Rancho Cordova Community College

The Los Rios Community College District originally planned to build a community college in Rancho Cordova, however, those plans fell apart.

The district initially made an offer to purchase a plot of land for $8.6 million, but backed out of the deal because city officials in Rancho Cordova filed an eminent domain suit to seize the land. The city planned planned to then turn it over to the Los Rios Community College District for half the amount of the first deal.

However, controversy started brewing when the land owner argued the city was colluding with the school district against the property owner since the owner already was in talks with Los Rio Community College District.

Rancho Cordova had to back out of the deal and abandon the project, yet was on the hook for the property owner's legal fees. 

Conway Ranch

Yolo County attempted to acquire the 17,300 acre Conway Ranch so that it could maintain the land and preserve the water. 

However, farmers expressed concern the new owners would use the property for housing and sell the water to Los Angeles, or other places where water is scarce. The county won a court decision where it was able to purchase the property, but later rulings valued the land to be more than initially priced.

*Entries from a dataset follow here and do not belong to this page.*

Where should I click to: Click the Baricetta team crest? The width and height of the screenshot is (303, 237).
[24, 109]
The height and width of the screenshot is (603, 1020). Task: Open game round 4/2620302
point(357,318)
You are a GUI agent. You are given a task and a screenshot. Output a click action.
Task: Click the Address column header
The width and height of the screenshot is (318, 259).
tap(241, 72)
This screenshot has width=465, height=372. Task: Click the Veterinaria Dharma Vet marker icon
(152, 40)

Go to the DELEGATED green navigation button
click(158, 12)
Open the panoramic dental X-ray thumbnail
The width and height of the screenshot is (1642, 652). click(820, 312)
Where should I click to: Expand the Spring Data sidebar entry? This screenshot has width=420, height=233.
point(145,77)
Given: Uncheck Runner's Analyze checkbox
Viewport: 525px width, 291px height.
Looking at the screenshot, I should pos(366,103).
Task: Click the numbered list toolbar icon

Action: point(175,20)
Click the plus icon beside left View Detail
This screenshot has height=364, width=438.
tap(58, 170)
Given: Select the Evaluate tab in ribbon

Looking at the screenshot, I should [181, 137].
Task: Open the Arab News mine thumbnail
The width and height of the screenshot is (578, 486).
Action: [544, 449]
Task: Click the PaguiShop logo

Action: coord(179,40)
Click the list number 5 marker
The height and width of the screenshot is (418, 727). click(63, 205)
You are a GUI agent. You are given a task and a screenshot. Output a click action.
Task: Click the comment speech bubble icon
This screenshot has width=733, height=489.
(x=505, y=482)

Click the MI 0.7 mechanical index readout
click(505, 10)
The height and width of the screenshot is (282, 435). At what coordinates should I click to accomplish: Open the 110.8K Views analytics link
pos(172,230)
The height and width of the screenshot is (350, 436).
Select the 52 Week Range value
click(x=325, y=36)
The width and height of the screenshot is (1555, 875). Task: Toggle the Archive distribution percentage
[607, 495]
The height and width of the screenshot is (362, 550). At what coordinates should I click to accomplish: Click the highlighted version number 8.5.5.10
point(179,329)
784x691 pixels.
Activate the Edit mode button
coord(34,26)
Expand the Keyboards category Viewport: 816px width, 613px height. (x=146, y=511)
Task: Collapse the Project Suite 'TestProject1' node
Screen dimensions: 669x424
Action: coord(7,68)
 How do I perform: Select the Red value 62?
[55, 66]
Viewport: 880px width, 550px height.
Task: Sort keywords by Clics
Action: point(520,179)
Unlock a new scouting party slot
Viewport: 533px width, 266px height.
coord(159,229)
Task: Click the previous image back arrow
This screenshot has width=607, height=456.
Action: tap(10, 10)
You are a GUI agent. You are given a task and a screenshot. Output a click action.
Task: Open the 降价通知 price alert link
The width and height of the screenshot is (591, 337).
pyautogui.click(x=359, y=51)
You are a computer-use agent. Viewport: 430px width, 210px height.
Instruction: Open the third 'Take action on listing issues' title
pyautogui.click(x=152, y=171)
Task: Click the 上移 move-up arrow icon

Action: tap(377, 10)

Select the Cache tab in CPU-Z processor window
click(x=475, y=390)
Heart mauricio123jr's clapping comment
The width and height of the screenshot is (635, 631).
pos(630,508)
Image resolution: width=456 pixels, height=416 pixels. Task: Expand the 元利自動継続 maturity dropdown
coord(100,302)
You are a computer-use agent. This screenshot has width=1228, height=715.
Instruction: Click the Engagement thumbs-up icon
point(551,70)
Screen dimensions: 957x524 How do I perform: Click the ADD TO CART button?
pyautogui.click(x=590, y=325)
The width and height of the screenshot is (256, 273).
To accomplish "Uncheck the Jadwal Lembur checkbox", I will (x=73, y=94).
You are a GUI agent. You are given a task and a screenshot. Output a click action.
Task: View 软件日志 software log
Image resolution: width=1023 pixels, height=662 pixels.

The county dropped its bid after concessions made that the farmers can only sell the land at 250 acres at a time or give the county the first right to negotiate a deal first. Farmers were allowed to sell its water outside of the county unless if the farmers paid 7.5 percent more than the purchase price. 

Unlike the Rancho Cordova example, where the city had to pay the property owner, the landowners had to pay for the county's $2.4 million legal fees.